When Eliud Mahihu died in 2013, Charles Mugane Njonjo ironically lamented what a pity it was that the former powerful provincial commissioner had gone without telling the world about the events that had occurred immediately following the death of the first president of Kenya, Mzee Jomo Kenyatta.

“He was the only man who was with Mzee when he died and so the only one who knew exactly the circumstances under which the president died. He was also the man who secretly arranged for the body to be flown to Nairobi," Njonjo would say of Mahihu in an interview years later. Mzee died in Mombasa in August 1978.

But while the former powerful Attorney General may just have some memoirs tucked somewhere in a safe deposit in London or here in Nairobi, I and I believe others, requested him numerous times to write his life story, but he firmly declined. At one time, he declared he was not “that vain” as to sing his own praises.

Yet it was the same Njonjo who concluded that it was “such a pity that he (Mahihu) had to die before he told this story”. Well, it is really a pity that Njonjo (may he RIP) had to go before telling us his story.

The former attorney General passed away without any published memoirs. Maybe the story of his life will be told in his own words posthumously.

The reason why a Njonjo book would have been a fascinating record of history is that he was the first Kenyan AG at independence in 1963.

**Dataset excerpt**
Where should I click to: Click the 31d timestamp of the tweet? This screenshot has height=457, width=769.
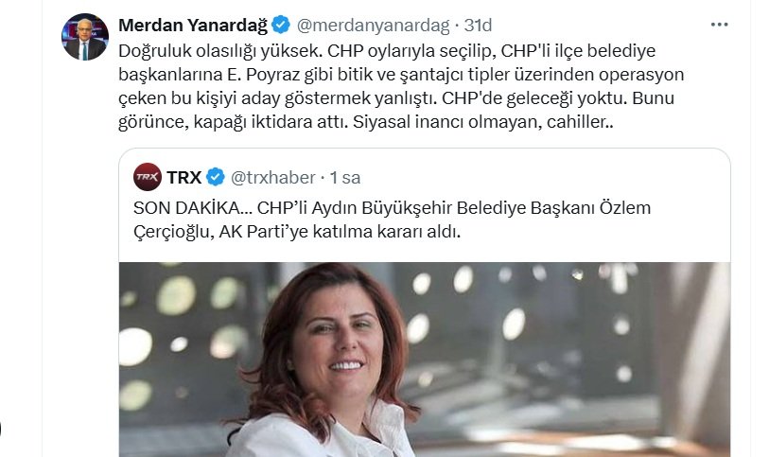478,25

**Set exercise 1**
According to the passage about Charles Njonjo, where and when did Mzee Jomo Kenyatta die?
**Set exercise 2**
Write what follows the last sentence of the passage about Charles Njonjo.

**Exercise result 1**
He died in Mombasa in August 1978.

**Exercise result 2**
These were interesting times as the country transited from colonial rule to self-rule and various national, tribal and individual interests came to play.

It was a time to slice the cake between all Kenyans and a time to reward the most deserving, especially the freedom fighters most of who had just served an average seven years in jail. This, however, did not happen and Njonjo and his ilk who took over running of government from colonialists, would have been good respondents to the question; why?

AG Charles Njonjo (left) listens keenly as President Jomo Kenyatta announces the dissolution of parliament at State House Nakuru in 1974. [File, Standard]

For 14 years, Njonjo was a close confidant of Mzee Jomo Kenyatta and a powerful man. You tested him or his powers at your own peril and many lived to regret ever crossing him. Others practically owe their lives to him. As Mzee grew older and frail, Njonjo stood by his vice president Daniel arap Moi, the man whose anointment he had a hand in and ruthlessly he dealt with those who imagined anyone else would succeed Mzee Kenyatta.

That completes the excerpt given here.